◆ GIVEN PASSAGE ◆
--------------------
In some embodiments, the secure cardholder identification may be securely transmitted, such as via digital encryption. For example, a PIN or a digital representation of a biometric identifier may be encrypted using public/private key pairs. FIG. 7 illustrates, in a sequence diagram, another example of a method of transferring a secure cardholder identification 700, in accordance with some embodiments. The method 700 may be performed by an acquirer application 142 running on the back-end server 140. Alternatively, aspects of the method 700 may be performed on a third party server, such as validation of the received secure identification. The method 700 comprises receiving 706 a transaction request from a cardholder device 130, sending 708 the public key to the cardholder device 130, receiving 710 a secure cardholder identification that is encrypted using the public key from the cardholder device 130, and sending 712 the encrypted secure cardholder identification to the electronic transaction component or module 114. It is noted that methods 200, 400, 500 and 600 may be modified to incorporate steps of method 700, or used in conjunction with method 700.

Other steps may be added to the method 700, such as generating 702 a public/private key pair at the electronic transaction component or module 114, and receiving 704 the public key and a transaction identifier from the electronic transaction component or module 114. Alternatively, the private key may be generated at the backend server 140, and the secure cardholder identification unencrypted by the back-end server 140 and encrypted using pre-determined encryption means between the back-end server 140 to the electronic transaction component or module 114. In another alternative embodiment, the PTS device 120 may obtain (receive or generate) a public/private key pair. The PTS device 120 may then send the public key to the electronic transaction component or module 114, which then sends the public key to the back-end server 140. The back-end server 140 may then send the public key to the consumer device 130 to encrypt the PIN.
--------------------
◆ WRITTEN INSTRUCTION A ◆
In the passage on encrypted cardholder identification, what does the back-end server send to the cardholder device after receiving a transaction request?
The passage above and the records after it are unrelated material.

◆ EXTRACTED INFORMATION ◆
--------------------
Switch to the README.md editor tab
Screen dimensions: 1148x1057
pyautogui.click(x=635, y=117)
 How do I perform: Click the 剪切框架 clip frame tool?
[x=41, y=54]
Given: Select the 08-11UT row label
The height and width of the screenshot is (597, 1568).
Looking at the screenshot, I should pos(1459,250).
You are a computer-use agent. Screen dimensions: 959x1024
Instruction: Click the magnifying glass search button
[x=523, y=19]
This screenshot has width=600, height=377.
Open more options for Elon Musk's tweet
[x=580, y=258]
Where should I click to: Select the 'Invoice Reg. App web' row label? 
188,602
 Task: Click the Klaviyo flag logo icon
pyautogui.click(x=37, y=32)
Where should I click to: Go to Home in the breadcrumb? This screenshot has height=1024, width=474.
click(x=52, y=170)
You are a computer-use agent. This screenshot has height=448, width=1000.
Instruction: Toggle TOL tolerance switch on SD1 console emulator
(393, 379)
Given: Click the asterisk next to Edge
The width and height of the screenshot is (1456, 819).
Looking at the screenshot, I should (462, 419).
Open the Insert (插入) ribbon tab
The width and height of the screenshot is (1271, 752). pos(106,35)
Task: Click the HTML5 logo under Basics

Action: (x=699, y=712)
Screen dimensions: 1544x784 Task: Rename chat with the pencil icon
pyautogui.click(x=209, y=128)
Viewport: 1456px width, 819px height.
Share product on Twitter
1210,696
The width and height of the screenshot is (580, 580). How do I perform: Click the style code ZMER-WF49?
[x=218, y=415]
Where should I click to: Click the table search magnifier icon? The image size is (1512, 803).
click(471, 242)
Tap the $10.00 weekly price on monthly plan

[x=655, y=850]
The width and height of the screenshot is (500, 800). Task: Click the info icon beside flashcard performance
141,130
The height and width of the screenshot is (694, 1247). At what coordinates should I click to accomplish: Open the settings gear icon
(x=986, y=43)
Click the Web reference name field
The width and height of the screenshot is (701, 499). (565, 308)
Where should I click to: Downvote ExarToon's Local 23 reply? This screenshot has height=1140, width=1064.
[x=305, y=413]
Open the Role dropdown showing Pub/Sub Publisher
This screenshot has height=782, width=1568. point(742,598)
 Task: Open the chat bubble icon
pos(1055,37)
--------------------
◆ WRITTEN INSTRUCTION B ◆
Convert the records, from their first line through the line containing "Looking at the screenshot, I should pos(1459,250).", into a JSON list of strings with one string per line and blank lines left out.

◆ TASK RESULT A ◆
It sends the public key.

◆ TASK RESULT B ◆
[
  "Switch to the README.md editor tab",
  "Screen dimensions: 1148x1057",
  "pyautogui.click(x=635, y=117)",
  " How do I perform: Click the 剪切框架 clip frame tool?",
  "[x=41, y=54]",
  "Given: Select the 08-11UT row label",
  "The height and width of the screenshot is (597, 1568).",
  "Looking at the screenshot, I should pos(1459,250)."
]